**OBJECTIVE:**
Can you copy the neural language model section below word for word, reproducing all of it unchanged?

**DOCUMENT PASSAGE:**
------------

2.3.3. Neural Language Model

AI-based molecular generation models can facilitate the process of generating new and realistic drug molecules [5]. Therefore, to expectedly discover more drug-like molecules, a molecular generation model was included in EMGA. The implemented molecular generation model was based on the transformer artificial neural network. The network architecture was designed to process sequential data and contains a unique and built-in attention mechanism. The model was trained by observing a set of already known molecules, with the goal of using this set to generate molecules with similar properties.

Since the molecules in the present study are initially designed in a textual representation, i.e., as SMILES strings, the implementation of a generation model for molecular structures roots upon the concepts from the domain of language processing. A language model processes a sequence of tokens $\mathbf{x}=(x_1,\dots .x_t)$. For each token position t, the model is able to predict a probability distribution over the possible tokens in the sequence, conditional to the other token positions in the sequence. One example of such an approach has been given by Segler et al. [43] who demonstrated how a recurrent neural network can be used to generate molecules in their SMILES representation. In the present study, a token is the smallest building block of a SMILES string (letter, bracket, number, and equal sign) and the sequence is the SMILES string itself, see Figure 3B, i.e., the language model was trained to predict new molecules. The language model was trained iteratively by observing a set of molecules and updating the model parameters to predict the corresponding probability distributions. To enable sampling of new molecules iteratively, the generation model was trained with an autoregressive objective, i.e., the probability of the next token (letter, bracket, etc.) is conditional to the previous tokens. More formally, given a sequence of tokens describing a molecule, the likelihood function for the molecule can be factorized into conditional probabilities as

$$p\left(\mathbf{x}\right)=\prod _{i=1}^{t}p(x_i\mid x_{<i}).$$

(3)

------------

**RAW DATA:**
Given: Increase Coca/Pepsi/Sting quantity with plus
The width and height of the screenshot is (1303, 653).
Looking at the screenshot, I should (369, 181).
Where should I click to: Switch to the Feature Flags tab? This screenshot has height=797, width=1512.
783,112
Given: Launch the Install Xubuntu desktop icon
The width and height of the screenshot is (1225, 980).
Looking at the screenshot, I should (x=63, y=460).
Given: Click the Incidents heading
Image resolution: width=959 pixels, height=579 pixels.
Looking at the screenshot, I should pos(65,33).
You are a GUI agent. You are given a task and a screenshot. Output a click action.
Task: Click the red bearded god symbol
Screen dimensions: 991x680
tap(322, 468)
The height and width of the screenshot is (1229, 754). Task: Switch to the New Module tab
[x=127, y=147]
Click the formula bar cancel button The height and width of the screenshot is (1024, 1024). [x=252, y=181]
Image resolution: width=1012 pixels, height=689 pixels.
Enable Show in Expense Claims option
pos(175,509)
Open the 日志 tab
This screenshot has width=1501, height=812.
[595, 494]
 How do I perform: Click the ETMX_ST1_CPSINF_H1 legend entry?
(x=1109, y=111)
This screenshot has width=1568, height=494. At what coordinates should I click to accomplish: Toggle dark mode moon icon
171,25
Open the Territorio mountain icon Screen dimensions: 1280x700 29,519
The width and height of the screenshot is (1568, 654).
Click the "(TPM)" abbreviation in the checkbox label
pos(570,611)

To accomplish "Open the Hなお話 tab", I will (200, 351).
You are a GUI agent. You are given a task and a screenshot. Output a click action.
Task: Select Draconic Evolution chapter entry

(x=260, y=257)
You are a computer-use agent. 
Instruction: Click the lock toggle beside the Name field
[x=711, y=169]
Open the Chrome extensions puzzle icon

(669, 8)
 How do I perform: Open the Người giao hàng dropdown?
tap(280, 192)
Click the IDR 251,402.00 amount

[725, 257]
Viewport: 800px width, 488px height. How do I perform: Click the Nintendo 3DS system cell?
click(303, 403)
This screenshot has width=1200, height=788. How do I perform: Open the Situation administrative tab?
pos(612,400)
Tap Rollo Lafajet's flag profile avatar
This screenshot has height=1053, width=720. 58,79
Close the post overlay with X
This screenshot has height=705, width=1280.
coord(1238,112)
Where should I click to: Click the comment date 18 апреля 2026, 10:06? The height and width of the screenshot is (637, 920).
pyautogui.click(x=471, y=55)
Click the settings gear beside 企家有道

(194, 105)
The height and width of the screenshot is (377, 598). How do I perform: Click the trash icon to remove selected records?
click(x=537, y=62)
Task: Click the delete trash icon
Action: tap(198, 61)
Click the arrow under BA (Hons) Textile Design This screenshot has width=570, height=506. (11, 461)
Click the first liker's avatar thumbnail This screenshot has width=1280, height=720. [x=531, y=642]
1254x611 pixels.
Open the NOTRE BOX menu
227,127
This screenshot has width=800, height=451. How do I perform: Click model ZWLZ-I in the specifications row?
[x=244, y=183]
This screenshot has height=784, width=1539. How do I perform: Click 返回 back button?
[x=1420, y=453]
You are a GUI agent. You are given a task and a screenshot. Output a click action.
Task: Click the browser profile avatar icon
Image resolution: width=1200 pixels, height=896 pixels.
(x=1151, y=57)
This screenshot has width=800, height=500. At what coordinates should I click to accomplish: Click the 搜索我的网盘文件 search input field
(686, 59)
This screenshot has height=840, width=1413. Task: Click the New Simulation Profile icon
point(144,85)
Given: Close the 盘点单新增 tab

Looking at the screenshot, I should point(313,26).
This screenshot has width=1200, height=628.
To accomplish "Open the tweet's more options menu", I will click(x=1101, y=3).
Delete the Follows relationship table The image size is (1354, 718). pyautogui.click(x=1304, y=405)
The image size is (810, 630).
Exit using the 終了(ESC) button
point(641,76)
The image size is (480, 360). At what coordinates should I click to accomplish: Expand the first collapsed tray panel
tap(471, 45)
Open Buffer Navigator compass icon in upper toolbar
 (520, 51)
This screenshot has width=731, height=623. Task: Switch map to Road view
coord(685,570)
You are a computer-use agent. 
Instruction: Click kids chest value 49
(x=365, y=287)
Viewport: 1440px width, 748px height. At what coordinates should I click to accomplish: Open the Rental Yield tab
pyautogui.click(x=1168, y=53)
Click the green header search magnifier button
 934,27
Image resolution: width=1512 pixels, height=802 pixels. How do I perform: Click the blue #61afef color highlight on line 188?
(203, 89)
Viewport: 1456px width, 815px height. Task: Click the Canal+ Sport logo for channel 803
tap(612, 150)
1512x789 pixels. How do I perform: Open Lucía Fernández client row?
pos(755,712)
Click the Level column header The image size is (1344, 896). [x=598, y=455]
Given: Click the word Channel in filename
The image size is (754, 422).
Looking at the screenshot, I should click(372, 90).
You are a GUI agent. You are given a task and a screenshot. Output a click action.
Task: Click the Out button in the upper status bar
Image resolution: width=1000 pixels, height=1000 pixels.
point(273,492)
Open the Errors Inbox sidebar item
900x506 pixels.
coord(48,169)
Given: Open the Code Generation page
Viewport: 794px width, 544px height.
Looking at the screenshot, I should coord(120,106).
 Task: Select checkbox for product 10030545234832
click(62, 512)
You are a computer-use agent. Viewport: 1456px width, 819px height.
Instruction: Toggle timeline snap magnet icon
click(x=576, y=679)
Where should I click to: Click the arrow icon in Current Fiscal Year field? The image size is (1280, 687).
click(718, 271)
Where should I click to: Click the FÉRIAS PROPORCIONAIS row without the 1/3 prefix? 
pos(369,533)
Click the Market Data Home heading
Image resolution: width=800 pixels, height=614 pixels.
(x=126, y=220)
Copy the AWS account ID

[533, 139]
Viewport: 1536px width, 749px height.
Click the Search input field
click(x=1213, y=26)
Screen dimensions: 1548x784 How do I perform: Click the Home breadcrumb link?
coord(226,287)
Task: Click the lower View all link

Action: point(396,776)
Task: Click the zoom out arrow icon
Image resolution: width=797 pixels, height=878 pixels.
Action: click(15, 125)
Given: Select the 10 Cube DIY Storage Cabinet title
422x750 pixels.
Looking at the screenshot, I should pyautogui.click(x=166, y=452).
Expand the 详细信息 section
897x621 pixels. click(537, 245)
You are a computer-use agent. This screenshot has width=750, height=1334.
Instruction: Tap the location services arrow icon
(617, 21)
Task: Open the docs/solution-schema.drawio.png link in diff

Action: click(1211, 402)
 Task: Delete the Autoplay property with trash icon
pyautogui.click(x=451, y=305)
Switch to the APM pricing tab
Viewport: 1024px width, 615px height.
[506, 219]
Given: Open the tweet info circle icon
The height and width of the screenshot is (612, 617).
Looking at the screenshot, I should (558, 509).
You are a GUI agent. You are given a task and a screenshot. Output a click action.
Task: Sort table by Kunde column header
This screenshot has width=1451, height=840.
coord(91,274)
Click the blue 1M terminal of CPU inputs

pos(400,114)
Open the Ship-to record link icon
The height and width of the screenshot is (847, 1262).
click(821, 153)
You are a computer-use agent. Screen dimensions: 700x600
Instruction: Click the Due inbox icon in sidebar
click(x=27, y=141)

------------

**ANSWER TO THE EXERCISE:**
2.3.3. Neural Language Model

AI-based molecular generation models can facilitate the process of generating new and realistic drug molecules [5]. Therefore, to expectedly discover more drug-like molecules, a molecular generation model was included in EMGA. The implemented molecular generation model was based on the transformer artificial neural network. The network architecture was designed to process sequential data and contains a unique and built-in attention mechanism. The model was trained by observing a set of already known molecules, with the goal of using this set to generate molecules with similar properties.

Since the molecules in the present study are initially designed in a textual representation, i.e., as SMILES strings, the implementation of a generation model for molecular structures roots upon the concepts from the domain of language processing. A language model processes a sequence of tokens $\mathbf{x}=(x_1,\dots .x_t)$. For each token position t, the model is able to predict a probability distribution over the possible tokens in the sequence, conditional to the other token positions in the sequence. One example of such an approach has been given by Segler et al. [43] who demonstrated how a recurrent neural network can be used to generate molecules in their SMILES representation. In the present study, a token is the smallest building block of a SMILES string (letter, bracket, number, and equal sign) and the sequence is the SMILES string itself, see Figure 3B, i.e., the language model was trained to predict new molecules. The language model was trained iteratively by observing a set of molecules and updating the model parameters to predict the corresponding probability distributions. To enable sampling of new molecules iteratively, the generation model was trained with an autoregressive objective, i.e., the probability of the next token (letter, bracket, etc.) is conditional to the previous tokens. More formally, given a sequence of tokens describing a molecule, the likelihood function for the molecule can be factorized into conditional probabilities as

$$p\left(\mathbf{x}\right)=\prod _{i=1}^{t}p(x_i\mid x_{<i}).$$

(3)